▶ WORK INSTRUCTION
Transcribe each record word for word. Skip the images.

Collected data
——

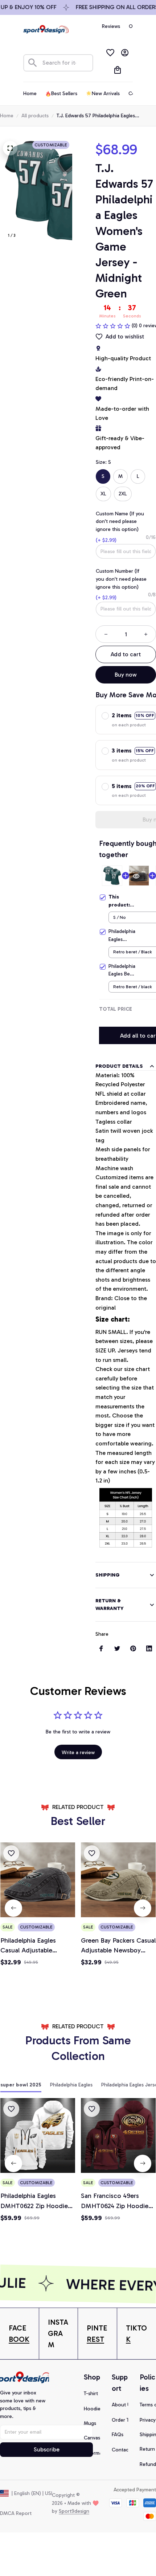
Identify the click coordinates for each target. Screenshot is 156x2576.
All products (35, 116)
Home (6, 116)
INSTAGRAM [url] (58, 2333)
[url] (19, 2334)
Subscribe (46, 2449)
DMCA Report (16, 2513)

——

▶ ANSWER SECTION
Identify the click coordinates for each target. Screenshot is 156x2576.
All products (35, 116)
Home (6, 116)
INSTAGRAM [url] (58, 2333)
[url] (19, 2334)
Subscribe (46, 2449)
DMCA Report (16, 2513)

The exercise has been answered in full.